**What is required**
The required lines are those that contain "Çerez"; pull them out of the data and copy them.

**Source information**
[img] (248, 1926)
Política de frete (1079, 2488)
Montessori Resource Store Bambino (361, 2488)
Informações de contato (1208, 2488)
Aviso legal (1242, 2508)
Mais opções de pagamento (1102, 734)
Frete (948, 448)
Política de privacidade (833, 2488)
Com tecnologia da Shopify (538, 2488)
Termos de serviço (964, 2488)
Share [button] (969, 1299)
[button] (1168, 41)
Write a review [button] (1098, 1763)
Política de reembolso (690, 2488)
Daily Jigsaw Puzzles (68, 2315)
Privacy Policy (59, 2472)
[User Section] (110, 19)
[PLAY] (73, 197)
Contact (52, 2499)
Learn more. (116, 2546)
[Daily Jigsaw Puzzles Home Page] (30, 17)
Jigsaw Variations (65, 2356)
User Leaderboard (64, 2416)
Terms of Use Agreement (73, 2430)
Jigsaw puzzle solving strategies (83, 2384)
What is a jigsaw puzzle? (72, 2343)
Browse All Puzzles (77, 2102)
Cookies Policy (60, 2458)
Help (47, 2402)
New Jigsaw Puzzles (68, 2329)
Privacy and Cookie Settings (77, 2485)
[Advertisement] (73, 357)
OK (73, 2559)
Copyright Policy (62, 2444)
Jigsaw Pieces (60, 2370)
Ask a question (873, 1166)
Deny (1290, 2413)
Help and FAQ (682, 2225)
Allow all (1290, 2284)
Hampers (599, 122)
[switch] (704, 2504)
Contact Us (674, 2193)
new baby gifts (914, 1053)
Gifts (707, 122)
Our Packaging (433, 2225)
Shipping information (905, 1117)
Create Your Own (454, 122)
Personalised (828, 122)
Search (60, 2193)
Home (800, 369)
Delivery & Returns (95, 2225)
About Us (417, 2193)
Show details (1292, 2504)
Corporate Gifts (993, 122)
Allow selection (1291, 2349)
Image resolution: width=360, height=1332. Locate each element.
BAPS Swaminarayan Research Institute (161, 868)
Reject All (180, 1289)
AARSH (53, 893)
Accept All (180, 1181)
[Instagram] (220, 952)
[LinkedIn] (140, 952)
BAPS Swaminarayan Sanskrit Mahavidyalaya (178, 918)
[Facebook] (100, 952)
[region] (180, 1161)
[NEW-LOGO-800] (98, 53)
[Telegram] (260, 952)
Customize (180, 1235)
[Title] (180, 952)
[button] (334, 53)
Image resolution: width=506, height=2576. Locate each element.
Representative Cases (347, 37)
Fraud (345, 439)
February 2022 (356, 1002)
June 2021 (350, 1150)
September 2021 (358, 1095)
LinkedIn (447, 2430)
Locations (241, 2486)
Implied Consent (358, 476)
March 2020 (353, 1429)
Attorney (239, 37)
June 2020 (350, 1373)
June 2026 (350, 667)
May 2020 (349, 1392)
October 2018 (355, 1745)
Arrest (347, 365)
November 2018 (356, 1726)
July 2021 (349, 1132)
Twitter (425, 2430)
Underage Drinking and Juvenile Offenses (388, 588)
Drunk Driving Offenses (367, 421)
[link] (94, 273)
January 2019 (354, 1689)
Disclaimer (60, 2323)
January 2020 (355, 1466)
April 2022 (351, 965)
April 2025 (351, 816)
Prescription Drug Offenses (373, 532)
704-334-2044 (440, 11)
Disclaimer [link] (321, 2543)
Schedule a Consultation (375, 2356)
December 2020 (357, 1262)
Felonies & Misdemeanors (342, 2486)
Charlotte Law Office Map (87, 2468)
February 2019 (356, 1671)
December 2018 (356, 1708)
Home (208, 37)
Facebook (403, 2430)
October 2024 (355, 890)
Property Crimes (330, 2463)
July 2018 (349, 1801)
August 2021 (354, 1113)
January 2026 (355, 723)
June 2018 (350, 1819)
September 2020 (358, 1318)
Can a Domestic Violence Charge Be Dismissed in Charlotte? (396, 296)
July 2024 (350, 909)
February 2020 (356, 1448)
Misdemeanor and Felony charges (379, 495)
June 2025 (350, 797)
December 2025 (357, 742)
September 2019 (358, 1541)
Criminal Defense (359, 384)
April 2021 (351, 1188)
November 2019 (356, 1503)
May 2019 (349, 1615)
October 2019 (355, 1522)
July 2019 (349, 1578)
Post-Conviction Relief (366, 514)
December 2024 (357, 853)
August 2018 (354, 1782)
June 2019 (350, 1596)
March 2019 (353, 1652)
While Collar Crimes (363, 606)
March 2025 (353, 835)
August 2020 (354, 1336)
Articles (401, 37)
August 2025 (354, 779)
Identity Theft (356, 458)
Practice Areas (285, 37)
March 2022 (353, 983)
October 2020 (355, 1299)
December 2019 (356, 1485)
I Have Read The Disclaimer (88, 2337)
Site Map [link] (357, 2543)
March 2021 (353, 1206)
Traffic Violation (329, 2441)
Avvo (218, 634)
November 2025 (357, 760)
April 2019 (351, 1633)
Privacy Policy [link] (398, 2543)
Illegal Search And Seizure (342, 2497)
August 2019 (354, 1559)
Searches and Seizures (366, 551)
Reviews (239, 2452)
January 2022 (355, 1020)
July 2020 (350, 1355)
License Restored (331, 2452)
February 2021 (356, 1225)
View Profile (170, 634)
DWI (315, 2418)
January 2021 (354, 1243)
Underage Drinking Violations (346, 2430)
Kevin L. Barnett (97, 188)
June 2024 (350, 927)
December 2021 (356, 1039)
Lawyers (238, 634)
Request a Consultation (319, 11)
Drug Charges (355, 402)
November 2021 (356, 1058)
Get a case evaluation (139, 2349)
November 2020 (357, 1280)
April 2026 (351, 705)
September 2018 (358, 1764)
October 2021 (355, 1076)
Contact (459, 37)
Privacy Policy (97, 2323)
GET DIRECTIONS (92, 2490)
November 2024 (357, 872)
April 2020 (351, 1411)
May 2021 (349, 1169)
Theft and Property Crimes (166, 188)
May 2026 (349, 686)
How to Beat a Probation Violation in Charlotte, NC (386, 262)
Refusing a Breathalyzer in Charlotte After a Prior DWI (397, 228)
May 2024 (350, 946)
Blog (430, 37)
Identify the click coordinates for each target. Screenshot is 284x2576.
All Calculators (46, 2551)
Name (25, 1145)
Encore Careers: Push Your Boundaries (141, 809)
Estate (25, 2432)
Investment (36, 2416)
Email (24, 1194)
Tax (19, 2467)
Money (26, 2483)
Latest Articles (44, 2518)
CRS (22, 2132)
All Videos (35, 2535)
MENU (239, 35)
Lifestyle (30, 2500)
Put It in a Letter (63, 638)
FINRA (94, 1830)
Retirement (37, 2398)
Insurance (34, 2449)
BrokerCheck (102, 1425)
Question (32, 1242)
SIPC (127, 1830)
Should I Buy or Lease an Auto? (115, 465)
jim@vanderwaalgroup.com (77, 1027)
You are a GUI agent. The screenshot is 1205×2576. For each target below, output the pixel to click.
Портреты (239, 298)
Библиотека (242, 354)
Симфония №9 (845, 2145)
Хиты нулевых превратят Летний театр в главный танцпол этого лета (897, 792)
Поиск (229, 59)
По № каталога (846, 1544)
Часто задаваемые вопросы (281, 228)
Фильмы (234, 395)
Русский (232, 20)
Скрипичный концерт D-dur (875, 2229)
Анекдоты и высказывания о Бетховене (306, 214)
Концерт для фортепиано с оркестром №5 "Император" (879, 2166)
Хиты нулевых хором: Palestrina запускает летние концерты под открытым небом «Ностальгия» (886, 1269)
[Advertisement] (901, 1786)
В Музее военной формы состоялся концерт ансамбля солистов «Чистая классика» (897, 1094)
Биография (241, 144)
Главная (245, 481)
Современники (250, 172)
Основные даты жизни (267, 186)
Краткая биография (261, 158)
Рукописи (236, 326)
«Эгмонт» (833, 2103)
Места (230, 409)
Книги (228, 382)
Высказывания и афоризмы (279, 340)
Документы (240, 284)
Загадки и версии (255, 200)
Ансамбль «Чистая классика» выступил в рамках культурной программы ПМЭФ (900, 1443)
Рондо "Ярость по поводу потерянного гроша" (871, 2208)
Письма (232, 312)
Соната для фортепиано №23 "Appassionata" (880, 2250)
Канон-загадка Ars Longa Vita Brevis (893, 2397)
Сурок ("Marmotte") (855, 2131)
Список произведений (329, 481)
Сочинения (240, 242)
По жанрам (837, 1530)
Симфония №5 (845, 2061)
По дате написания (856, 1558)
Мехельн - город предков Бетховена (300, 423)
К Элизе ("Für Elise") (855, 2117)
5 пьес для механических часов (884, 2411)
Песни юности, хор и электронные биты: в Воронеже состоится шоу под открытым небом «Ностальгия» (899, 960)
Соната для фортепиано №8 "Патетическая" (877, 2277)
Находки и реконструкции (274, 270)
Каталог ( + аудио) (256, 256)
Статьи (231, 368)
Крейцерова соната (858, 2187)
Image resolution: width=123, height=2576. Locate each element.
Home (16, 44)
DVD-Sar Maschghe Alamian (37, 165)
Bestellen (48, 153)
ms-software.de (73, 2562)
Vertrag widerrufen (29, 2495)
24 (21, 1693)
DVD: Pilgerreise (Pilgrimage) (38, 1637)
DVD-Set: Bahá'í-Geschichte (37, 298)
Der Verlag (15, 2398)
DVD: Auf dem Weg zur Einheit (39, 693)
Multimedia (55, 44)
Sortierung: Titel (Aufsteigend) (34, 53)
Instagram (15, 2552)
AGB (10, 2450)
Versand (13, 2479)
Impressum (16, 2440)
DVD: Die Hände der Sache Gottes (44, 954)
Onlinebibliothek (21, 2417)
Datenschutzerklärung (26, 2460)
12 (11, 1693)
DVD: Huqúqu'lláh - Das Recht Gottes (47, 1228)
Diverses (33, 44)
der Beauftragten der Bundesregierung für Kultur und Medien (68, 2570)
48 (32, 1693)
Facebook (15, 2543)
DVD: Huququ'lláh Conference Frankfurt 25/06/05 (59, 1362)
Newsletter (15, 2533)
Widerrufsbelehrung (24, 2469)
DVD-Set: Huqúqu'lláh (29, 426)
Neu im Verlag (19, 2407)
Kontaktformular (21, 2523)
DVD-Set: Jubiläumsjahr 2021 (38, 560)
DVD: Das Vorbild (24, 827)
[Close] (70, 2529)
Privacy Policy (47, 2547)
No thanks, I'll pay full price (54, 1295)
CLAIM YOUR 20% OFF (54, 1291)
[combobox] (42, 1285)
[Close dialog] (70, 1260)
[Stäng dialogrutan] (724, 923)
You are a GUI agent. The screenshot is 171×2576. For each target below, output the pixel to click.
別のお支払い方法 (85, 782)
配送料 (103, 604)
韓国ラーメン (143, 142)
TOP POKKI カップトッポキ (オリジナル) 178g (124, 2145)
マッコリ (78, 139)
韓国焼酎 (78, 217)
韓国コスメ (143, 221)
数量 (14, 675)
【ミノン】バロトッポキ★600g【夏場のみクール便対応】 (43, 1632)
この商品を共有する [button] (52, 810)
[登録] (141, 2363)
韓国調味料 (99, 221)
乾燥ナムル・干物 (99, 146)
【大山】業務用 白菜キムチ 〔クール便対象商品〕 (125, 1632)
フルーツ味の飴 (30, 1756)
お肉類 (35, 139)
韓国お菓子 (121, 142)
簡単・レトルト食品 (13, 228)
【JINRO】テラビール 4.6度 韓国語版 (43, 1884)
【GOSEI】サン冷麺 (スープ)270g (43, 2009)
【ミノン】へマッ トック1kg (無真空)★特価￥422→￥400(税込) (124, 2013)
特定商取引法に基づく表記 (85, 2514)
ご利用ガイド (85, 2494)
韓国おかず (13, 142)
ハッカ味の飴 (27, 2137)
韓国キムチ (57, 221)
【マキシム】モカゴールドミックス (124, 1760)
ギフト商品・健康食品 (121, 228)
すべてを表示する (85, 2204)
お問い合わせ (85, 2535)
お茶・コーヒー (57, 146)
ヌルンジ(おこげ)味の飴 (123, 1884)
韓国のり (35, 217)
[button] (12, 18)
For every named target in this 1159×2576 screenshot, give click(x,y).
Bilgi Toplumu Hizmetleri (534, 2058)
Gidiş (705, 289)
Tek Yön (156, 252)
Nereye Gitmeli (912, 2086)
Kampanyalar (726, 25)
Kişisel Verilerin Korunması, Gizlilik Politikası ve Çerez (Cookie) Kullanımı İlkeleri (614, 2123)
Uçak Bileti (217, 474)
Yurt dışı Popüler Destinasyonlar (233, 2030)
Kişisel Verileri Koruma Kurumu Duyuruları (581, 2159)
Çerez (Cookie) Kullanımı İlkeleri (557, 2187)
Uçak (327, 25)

**Result of the task**
Kişisel Verilerin Korunması, Gizlilik Politikası ve Çerez (Cookie) Kullanımı İlkeleri (614, 2123)
Çerez (Cookie) Kullanımı İlkeleri (557, 2187)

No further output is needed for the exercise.